***** INFORMATION PROVIDED

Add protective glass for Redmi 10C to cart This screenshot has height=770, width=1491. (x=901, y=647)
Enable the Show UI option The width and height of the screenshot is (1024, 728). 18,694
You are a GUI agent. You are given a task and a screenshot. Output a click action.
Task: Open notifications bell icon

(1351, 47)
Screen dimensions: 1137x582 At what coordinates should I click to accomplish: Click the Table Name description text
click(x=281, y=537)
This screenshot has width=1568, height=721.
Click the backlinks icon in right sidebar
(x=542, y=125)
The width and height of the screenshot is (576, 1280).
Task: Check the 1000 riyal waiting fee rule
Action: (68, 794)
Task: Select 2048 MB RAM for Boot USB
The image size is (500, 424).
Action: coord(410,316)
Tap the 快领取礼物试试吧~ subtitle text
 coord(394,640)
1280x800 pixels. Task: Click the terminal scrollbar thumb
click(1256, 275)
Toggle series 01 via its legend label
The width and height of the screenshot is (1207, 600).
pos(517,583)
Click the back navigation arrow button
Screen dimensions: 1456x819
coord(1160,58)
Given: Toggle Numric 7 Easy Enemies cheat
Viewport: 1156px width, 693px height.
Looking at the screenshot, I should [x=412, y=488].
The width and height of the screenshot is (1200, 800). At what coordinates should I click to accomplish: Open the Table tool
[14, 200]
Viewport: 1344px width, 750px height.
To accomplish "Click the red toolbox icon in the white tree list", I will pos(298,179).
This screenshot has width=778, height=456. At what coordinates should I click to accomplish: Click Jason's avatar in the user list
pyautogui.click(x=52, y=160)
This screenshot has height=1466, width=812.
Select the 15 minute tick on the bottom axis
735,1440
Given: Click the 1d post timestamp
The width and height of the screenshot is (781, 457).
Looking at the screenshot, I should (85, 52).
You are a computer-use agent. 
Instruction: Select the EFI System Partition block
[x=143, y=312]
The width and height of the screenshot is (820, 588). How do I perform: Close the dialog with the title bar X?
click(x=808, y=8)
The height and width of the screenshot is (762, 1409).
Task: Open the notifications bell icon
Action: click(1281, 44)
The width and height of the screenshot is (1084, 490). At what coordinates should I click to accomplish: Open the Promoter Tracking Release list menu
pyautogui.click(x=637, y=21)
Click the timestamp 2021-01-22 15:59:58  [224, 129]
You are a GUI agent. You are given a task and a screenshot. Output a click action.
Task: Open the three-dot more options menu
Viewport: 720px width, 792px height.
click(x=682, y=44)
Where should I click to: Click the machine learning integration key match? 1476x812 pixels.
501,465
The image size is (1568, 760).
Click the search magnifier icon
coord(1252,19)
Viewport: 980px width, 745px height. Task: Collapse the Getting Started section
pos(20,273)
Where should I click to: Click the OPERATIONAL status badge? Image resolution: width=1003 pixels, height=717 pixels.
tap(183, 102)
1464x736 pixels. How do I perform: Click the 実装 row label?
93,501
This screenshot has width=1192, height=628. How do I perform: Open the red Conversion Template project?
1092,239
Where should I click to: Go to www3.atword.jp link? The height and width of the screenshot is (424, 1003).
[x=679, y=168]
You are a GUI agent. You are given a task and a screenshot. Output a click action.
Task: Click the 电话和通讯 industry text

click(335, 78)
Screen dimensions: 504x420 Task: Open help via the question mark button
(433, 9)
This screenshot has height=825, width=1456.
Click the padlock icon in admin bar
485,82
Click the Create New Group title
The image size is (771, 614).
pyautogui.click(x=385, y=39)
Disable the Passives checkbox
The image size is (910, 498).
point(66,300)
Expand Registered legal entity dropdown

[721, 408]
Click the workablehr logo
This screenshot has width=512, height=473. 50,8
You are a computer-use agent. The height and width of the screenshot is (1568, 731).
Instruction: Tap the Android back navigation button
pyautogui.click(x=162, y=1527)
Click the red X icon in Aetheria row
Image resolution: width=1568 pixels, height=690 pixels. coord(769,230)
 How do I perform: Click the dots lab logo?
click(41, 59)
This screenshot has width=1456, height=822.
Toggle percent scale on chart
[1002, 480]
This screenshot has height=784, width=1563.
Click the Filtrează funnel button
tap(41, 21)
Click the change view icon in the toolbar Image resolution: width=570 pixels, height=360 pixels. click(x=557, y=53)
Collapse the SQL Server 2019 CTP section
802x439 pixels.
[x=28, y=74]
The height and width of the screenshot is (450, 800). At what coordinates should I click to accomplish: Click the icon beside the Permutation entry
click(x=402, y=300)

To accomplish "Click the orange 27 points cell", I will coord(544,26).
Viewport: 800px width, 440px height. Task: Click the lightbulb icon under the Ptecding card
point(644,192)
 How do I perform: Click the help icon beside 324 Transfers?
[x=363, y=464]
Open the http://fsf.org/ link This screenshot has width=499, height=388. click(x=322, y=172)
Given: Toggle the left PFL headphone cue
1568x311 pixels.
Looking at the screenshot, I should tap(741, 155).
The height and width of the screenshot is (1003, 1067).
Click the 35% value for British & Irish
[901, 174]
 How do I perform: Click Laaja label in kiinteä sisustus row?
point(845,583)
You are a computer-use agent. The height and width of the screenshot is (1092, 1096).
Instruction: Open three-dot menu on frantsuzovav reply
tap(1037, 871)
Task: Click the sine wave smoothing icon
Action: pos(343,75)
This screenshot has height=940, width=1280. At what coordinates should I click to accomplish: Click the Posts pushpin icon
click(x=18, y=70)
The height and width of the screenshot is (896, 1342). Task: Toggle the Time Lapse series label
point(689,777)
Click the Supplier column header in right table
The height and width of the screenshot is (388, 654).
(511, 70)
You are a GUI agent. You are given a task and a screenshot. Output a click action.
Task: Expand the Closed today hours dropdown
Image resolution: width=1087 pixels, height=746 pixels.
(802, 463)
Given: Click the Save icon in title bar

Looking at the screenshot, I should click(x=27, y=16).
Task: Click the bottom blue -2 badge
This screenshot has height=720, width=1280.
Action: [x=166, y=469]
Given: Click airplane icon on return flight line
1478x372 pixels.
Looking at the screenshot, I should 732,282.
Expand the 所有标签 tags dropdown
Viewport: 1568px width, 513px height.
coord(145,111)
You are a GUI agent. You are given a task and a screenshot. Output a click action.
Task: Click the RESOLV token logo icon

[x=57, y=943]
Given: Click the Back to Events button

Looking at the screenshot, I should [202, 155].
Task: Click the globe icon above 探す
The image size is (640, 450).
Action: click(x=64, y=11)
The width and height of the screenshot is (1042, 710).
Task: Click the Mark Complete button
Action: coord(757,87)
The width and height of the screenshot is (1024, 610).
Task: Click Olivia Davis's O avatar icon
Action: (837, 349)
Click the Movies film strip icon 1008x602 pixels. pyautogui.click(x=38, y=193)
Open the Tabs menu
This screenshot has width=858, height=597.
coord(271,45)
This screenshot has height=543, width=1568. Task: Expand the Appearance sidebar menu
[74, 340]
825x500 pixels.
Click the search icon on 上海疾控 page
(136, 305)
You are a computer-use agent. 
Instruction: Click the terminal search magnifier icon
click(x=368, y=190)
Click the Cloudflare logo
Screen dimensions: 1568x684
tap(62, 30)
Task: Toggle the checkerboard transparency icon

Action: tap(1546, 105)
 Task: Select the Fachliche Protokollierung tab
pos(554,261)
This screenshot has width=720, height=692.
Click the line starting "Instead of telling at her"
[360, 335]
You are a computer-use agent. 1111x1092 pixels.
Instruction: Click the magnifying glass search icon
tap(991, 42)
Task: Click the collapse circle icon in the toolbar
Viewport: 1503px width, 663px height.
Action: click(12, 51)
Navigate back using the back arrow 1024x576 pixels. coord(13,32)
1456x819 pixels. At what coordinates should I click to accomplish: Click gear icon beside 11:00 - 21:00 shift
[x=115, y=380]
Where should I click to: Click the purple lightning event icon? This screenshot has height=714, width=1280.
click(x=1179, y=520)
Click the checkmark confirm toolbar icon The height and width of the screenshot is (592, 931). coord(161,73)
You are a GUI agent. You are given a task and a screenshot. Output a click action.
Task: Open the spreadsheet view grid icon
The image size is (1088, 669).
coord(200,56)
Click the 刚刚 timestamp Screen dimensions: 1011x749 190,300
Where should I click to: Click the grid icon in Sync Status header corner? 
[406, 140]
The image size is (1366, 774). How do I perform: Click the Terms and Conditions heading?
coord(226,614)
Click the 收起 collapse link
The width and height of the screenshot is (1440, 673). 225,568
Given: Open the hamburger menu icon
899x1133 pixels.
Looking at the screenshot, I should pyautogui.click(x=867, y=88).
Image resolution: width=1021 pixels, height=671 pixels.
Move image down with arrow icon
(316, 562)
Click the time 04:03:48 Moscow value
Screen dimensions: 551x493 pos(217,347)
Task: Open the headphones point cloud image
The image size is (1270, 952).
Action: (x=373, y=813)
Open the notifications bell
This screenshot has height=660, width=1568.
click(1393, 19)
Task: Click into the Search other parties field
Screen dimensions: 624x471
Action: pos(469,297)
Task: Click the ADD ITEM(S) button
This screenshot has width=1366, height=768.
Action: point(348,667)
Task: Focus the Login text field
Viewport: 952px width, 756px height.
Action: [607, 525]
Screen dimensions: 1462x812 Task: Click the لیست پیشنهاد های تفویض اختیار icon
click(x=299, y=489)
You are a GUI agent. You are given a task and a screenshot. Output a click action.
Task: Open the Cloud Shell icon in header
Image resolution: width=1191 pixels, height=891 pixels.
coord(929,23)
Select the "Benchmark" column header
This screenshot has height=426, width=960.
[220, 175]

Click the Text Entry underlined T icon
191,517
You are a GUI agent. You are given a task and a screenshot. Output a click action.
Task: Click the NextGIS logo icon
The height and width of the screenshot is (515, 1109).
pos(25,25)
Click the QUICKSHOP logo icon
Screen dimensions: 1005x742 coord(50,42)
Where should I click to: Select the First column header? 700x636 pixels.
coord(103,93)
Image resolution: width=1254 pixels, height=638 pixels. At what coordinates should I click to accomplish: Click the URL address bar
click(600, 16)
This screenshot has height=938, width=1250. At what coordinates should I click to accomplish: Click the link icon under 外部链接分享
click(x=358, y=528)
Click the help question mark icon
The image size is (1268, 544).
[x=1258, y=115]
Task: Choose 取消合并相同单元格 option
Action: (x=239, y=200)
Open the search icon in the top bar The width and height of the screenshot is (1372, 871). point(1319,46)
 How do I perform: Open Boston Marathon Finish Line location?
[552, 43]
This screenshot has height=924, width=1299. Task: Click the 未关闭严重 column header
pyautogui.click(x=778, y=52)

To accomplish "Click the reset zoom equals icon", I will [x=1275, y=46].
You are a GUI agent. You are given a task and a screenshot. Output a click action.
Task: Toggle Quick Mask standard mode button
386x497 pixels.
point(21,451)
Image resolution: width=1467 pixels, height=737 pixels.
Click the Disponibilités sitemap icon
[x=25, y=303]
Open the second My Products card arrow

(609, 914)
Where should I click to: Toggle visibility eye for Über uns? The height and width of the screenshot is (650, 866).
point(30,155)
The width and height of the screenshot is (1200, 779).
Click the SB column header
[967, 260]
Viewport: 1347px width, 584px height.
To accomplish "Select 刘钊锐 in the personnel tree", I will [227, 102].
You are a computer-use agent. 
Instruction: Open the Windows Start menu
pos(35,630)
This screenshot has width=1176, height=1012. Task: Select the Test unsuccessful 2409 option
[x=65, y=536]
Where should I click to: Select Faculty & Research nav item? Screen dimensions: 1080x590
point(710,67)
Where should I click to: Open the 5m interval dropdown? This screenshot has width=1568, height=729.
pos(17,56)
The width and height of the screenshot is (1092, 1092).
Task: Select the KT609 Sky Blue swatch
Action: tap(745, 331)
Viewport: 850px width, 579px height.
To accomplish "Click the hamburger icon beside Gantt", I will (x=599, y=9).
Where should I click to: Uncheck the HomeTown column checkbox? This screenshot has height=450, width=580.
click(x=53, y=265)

**********

**PROBLEM TO SOLVE**
Only the lines from the beginning of the material above through the line with "Enable the Show" are wanted; extract them exactly.

**SOLUTION FOR THIS PROBLEM**
Add protective glass for Redmi 10C to cart This screenshot has height=770, width=1491. (x=901, y=647)
Enable the Show UI option The width and height of the screenshot is (1024, 728). 18,694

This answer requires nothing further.